Atlanta, Georgia
Year 1.
A year ago this month, I chose change; I chose better; I chose me. To many, a change of address may not seem like much, but for someone who was daunted by the idea of change, it was everything. For 20 years of my life my address resided in Mobile, AL. it was home. I grew up there and though I had dreams of living in a big city, I never imagined myself leaving.
Fear kept me there even when my heart desired different. i would always travel and embrace the smell of change and city air on my travels, but those moments were temporary. Mobile wouldn’t let me leave. She was claws deep and I was too scared to push back. “ One day,” is what I would tell myself year after year, but “one day” seemed to be myth that I simply keep forcing myself to believe.
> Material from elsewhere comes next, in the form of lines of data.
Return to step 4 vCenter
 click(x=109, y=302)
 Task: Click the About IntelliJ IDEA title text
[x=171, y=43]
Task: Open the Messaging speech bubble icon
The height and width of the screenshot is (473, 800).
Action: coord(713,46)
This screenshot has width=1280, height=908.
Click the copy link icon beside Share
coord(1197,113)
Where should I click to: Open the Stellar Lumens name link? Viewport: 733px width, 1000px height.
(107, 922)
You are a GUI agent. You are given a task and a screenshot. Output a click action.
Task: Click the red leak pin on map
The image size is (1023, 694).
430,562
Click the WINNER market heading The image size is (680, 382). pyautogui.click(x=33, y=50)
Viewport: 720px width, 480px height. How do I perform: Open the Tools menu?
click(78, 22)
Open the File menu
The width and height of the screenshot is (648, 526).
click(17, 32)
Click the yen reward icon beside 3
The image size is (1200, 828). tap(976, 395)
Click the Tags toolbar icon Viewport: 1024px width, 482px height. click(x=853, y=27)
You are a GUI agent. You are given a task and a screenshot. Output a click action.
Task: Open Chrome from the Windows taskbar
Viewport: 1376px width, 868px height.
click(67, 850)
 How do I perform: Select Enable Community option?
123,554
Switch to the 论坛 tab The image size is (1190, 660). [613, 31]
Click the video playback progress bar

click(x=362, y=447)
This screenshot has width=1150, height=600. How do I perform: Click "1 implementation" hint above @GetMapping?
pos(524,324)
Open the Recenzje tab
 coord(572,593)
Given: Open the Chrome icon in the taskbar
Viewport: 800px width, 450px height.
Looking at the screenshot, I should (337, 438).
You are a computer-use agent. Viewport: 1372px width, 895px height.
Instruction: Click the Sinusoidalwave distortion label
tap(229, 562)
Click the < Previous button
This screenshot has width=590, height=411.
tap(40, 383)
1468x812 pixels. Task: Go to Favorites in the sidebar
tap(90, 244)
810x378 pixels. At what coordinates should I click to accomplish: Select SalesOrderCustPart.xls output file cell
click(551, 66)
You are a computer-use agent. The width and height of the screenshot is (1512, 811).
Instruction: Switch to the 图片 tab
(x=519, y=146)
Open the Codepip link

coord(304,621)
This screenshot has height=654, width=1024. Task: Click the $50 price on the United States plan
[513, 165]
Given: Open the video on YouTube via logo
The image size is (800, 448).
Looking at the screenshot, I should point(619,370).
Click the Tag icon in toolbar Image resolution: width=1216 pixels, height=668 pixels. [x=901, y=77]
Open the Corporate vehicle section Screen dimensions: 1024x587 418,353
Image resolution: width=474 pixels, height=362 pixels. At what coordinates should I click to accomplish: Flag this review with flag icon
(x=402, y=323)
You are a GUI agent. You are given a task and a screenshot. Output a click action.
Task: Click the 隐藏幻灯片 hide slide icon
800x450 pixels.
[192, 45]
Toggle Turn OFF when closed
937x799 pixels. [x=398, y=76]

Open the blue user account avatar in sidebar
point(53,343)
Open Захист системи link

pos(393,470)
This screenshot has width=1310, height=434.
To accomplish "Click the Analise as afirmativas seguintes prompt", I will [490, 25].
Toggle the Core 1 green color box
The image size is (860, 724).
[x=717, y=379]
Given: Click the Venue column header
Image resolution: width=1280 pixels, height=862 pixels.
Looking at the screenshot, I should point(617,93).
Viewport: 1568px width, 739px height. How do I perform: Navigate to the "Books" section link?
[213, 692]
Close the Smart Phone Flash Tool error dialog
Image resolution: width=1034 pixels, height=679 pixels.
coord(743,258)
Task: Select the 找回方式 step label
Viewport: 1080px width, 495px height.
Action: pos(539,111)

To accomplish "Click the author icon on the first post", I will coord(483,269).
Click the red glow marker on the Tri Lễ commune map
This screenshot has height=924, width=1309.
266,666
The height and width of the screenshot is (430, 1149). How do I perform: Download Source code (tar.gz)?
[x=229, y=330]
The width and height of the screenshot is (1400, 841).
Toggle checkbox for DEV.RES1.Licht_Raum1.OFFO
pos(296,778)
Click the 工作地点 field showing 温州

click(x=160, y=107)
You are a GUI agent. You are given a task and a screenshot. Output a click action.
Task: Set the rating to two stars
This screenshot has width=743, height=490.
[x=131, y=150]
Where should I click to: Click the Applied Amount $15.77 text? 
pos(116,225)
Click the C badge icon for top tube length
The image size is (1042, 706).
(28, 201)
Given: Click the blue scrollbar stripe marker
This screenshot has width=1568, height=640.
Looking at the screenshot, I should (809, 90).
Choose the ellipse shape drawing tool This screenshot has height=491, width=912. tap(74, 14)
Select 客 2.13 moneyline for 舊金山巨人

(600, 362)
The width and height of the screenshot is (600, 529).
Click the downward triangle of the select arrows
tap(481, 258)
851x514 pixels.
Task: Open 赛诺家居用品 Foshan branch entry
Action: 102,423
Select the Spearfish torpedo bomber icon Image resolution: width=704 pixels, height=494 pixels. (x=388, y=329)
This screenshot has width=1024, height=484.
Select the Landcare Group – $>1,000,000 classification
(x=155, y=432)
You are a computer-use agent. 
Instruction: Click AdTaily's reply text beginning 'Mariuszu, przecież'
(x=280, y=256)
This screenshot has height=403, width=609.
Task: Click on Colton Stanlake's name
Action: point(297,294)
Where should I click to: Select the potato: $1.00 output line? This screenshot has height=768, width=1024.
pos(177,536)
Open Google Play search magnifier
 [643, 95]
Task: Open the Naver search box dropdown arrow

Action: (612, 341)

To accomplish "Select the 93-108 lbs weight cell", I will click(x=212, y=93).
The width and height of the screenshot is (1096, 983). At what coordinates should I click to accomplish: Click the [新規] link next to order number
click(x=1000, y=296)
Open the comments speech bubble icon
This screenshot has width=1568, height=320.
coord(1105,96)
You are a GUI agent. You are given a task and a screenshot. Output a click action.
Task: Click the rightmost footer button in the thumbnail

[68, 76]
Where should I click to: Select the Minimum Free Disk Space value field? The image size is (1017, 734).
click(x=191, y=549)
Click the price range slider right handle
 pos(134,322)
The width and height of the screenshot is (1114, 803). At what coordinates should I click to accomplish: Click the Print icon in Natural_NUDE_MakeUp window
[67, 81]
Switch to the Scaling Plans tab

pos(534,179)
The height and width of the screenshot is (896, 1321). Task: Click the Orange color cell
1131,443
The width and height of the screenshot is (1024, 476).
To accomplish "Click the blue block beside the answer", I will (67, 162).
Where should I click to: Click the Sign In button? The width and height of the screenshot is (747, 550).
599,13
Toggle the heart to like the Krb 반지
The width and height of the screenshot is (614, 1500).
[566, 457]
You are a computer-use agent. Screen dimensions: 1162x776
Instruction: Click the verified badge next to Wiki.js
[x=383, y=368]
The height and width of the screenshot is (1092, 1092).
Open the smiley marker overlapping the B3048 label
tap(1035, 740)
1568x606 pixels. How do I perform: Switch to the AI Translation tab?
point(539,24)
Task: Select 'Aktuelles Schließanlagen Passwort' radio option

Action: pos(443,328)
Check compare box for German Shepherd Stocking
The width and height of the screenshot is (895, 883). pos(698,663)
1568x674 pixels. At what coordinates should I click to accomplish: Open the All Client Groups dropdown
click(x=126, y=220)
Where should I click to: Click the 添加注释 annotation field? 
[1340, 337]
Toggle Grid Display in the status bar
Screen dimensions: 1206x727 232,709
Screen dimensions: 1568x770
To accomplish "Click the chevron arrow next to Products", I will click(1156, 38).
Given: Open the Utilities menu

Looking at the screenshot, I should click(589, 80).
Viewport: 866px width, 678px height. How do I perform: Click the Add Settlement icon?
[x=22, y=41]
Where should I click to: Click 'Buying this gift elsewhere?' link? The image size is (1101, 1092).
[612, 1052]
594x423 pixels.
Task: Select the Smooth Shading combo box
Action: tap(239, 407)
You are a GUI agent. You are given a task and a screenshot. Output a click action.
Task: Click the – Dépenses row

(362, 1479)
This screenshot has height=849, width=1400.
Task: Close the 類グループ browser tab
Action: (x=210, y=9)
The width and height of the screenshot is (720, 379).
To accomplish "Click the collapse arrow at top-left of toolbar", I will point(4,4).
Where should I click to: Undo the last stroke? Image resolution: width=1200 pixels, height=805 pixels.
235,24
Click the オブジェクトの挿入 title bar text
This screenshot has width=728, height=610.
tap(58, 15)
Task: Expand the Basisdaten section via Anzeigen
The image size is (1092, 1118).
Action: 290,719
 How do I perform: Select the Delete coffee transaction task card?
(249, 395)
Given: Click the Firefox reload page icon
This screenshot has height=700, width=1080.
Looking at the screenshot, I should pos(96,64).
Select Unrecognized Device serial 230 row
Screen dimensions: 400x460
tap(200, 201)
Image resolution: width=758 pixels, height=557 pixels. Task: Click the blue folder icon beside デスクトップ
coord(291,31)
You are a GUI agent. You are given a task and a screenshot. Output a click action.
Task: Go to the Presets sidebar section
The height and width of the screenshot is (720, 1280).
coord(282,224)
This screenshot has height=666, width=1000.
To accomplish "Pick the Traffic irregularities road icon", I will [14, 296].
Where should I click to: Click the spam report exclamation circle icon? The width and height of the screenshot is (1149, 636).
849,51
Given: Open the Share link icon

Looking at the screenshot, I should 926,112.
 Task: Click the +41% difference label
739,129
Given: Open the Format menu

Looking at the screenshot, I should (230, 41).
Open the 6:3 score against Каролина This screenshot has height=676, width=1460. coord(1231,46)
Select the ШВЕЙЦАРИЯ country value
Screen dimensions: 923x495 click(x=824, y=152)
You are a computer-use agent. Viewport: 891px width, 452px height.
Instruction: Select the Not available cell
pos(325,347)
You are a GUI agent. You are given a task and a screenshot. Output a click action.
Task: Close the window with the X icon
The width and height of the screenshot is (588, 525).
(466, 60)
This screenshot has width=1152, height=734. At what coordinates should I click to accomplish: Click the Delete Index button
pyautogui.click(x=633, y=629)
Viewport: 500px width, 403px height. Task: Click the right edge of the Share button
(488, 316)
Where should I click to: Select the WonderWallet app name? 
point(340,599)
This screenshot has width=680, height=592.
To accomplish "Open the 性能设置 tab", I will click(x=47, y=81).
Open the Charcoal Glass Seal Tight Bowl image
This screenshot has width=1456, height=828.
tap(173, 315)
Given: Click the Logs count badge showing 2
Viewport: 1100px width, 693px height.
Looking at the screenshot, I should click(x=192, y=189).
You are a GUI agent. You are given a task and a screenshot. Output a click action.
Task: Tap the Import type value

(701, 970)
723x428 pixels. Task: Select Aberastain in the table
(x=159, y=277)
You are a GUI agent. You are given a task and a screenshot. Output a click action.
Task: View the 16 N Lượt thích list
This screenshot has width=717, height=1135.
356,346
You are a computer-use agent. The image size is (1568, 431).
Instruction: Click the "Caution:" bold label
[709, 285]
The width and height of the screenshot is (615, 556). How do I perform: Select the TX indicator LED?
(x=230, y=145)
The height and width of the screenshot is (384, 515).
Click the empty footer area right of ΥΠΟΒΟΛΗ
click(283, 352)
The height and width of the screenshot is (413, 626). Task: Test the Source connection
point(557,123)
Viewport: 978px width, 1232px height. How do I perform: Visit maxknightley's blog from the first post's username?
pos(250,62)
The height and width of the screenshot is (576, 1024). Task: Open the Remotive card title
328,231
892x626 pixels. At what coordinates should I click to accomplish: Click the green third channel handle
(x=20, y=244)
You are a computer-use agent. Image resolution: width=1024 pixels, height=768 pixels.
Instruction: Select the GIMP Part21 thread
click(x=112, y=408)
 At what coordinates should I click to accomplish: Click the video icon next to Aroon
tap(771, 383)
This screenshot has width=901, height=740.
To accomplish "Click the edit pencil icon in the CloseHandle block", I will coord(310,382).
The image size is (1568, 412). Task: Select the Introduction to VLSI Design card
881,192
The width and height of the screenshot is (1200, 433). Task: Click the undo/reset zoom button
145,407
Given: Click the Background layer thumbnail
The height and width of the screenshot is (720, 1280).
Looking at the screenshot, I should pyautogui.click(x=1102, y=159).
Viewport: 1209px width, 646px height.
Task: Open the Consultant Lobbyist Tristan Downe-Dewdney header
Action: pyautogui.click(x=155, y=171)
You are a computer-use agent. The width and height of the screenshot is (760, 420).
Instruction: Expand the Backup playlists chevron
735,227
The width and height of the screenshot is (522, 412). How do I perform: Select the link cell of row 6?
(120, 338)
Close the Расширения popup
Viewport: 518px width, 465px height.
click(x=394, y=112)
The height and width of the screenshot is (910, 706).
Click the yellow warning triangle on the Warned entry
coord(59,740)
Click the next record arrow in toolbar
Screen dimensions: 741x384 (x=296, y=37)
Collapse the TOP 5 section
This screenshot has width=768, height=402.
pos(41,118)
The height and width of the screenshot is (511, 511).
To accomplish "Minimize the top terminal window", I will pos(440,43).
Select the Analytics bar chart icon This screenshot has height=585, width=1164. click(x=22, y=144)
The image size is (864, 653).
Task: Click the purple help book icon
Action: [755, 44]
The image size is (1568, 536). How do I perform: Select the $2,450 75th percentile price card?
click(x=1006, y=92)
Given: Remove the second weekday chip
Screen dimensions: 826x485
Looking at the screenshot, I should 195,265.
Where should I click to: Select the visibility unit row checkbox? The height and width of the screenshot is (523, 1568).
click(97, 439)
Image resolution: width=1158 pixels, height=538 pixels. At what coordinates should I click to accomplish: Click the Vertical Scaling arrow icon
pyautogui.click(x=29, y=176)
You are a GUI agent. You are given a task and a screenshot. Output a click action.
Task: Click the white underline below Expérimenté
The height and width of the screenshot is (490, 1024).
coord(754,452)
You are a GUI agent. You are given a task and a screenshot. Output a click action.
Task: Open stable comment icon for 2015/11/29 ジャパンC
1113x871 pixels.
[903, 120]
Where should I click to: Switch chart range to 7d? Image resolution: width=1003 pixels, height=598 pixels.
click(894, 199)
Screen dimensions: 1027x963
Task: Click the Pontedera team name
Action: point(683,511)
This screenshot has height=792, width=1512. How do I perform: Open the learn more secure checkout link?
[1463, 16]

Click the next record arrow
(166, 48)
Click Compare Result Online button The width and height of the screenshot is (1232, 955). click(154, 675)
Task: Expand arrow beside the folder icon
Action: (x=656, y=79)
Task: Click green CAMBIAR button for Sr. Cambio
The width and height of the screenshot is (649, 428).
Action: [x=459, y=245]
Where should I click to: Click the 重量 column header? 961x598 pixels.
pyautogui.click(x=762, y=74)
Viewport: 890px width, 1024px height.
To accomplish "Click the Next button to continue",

Please keep in mind, I am not talking down on Mobile. I lived some of my best years there. I found my best friends there; I fell in love there. Mobile is the city of Mardi Gras, moon pies, amazing local seafood and much more, but I felt the tug of the Spirit calling me to more.
Summer of ‘18, I boldly made a choice, I’m moving and I’m moving now.. I spoke these words out loud May of 2018; by June I had quit my job and had packed my bags to move to Atlanta. I had no job, no place of my own to live, my car, a few things ,my littles, and a dream. I was going to live with my mom until something came up. All i knew is that I needed out and once I was completely convinced that it was what I needed, there was no room for fear. I overcame fear to better myself, to reach opportunities that were not available to me at my current position, to create a better future for my littles, to heal and grow.
I stepped out on faith in every aspect of the phrase and because I walked in obedience and embraced change, doors opened. I was offered a position at my dream job, I found a place to live within a month and was settled into Atlanta by the end of July…
What. A. Year.
Here I am, a year later and I am in awe. in awe of the Lord and of myself. I stood up to my fears, I welcomed change, I took a stand and I am better for it. I am happier for it. I will never look back. I will continue to embrace each day as it is and choose the best. I am here to “live my best life” as they say.
Year one was about settling in; adapting. Year 2 is all about adventure. I, accompanied by my littles, will go on the adventures this city has to offer; I plan to eat and discover ALL the good food, and simply live each day to it’s highest potential. Grab a seat and join me.
-MAK.
My old views as I would drive through downtown mobile. I’d typically be meeting up with friends to find some grub and brews.
Also, please refer to the first picture, that Atlanta skyline. I literally see this every morning I get off work and it takes my breath every time.